Why does it matter? This seemingly inconsequential distinction may mean the difference between being able to prominently display your embroidered brand trademark on your jeans and being required to place a large “Made in China” marking next to the embroidered brand trademark. This is exactly what US Customs and Border Protection (CBP) attempted to do to the jeans manufacturer JBLU, Inc., whose “C’est Toi Jeans USA” trademark had been in use, but not yet registered.
Fortunately, the United States Court of Appeals for the Federal Circuit (CAFC) disagreed with CBP’s attempt to limit the definition of trademark in the context of CBP’s country of origin marking regulations, finding instead that trademark rights stem from use, not registration. The result: a more lenient application of the country of origin marking rules when an imported article contains a trademark referencing a geographic location other than the country of origin, whether or not the trademark is registered.

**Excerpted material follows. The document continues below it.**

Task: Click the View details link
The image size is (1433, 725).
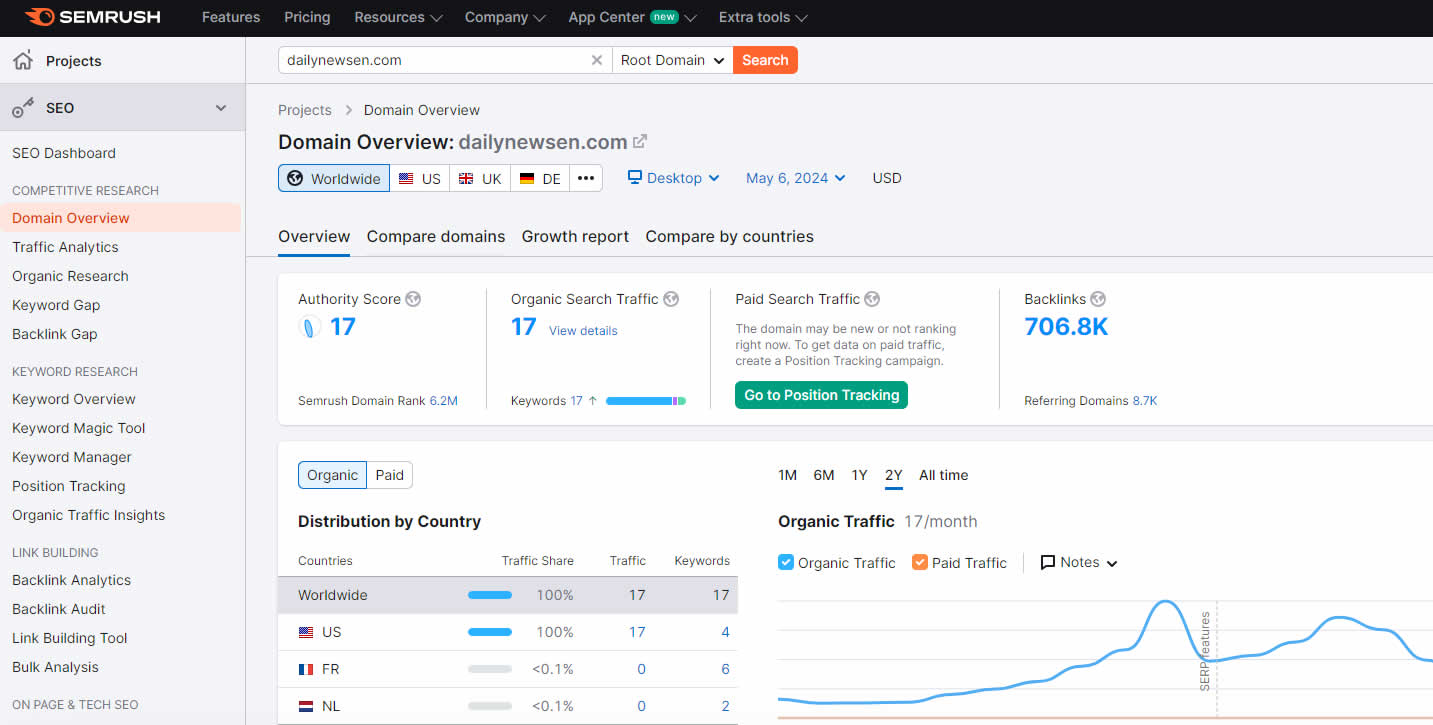Action: tap(583, 331)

CBP’s country of origin marking regulations require that, when any reference to a geographical location appears on an imported article, the actual country of origin must be marked in close proximity to the geographical reference and in a comparable size font. 19 C.F.R. 134.46. However, in cases where the geographical reference is part of a trademark, the CBP regulations are more lenient, eliminating the comparable size font requirement, and more leniently applying the “close proximity” rule. 19 C.F.R. 134.47.

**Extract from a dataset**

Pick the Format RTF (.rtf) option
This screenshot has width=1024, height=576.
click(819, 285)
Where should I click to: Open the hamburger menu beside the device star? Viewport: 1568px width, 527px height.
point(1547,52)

JBLU, Inc., a Los Angeles apparel company registered to do business as “C’est Toi Jeans USA,” imported jeans manufactured in China that were embroidered with “C’est Toi Jeans USA,” “CT Jeans USA,” or “C’est Toi Jeans Los Angeles” on their backs, pocket linings, waistbands, and tags. At the border, CBP inspected the shipments and determined that the company violated CBP’s country of origin marking regulations because the “Made in China” label sewn into the seam of JBLU’s jeans was not in close proximity or comparable size to the trademark referencing USA or Los Angeles. JBLU argued that the markings were not in violation because the more lenient trademark marking regulation applied. However, CBP disagreed and interpreted the trademark regulation as applying only to registered trademarks or trademarks for which an application is pending. The Court of International Trade (CIT) agreed with CBP and dismissed the case.

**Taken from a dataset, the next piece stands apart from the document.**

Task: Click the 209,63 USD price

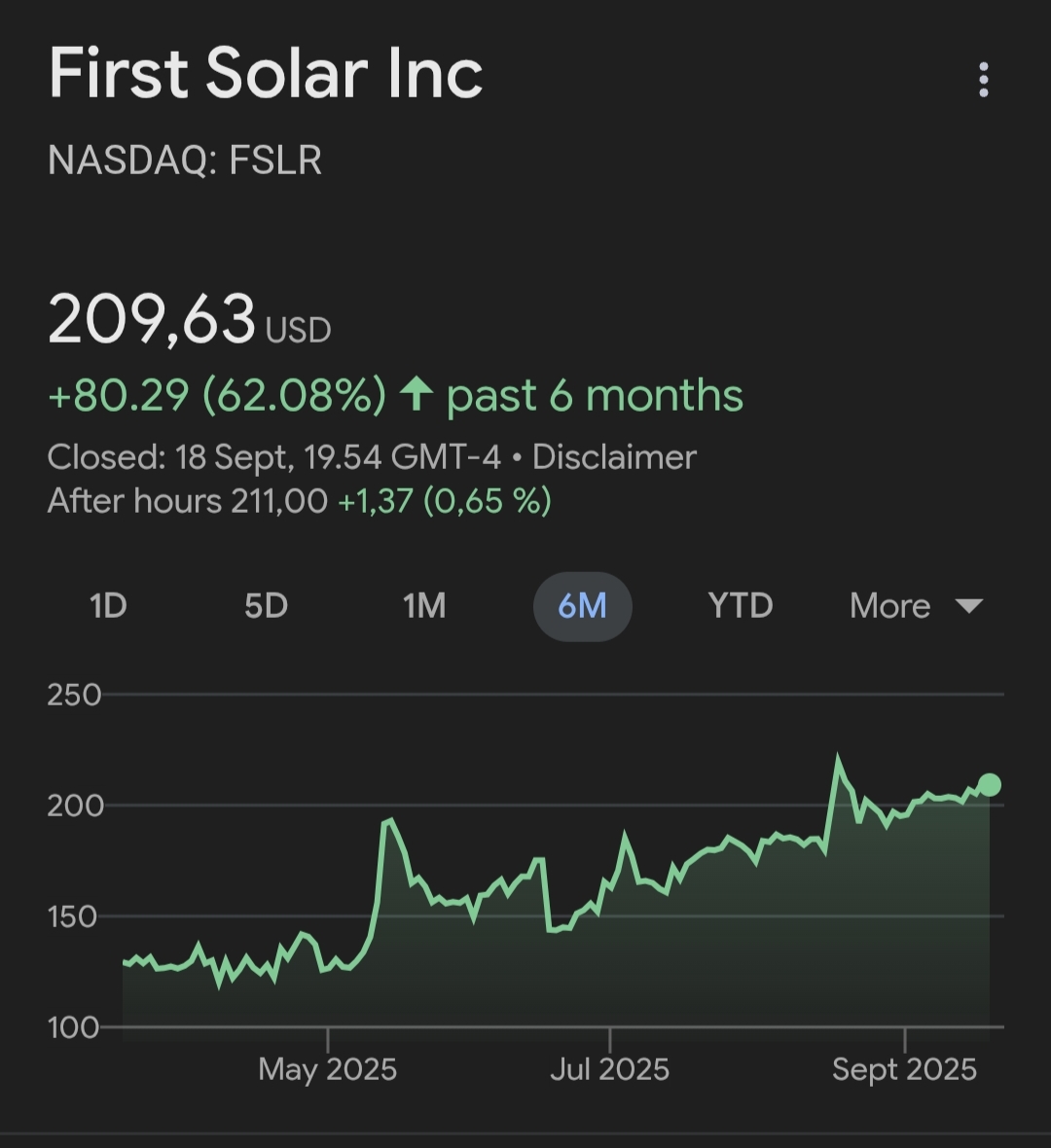Action: 190,320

On appeal, the CAFC overturned the CBP and CIT decisions, affirming the long established common law principle that trademark rights stem from use, not registration. In its analysis, the CAFC turned to the dictionary meaning of trademark and the definition under the Lanham Act, noting that neither definition is limited to registered trademarks or trademarks subject to a pending application. The Court also cited a number of cases expressly stating that a trademark is not created by registration, and unregistered trademarks are protected by the Lanham Act and common law. Finding no ambiguity in the word “trademark,” the CAFC held that for purposes of CBP’s country of origin marking regulations, the word “trademark” includes registered and unregistered trademarks, and thus applying the more lenient marking rules, found the jeans in question to be properly marked with origin.
Based on this case, importers who have a geographical reference in a trademark, even when that trademark is unregistered, can now avail themselves of the more lenient marking rules, which require only that the country of origin marking of foreign-made goods be legible, conspicuous and permanent enough to reach the ultimate consumer. Such goods do not need to have an origin marking in close proximity to, and in a comparable size font to, the geographical reference in the trademark.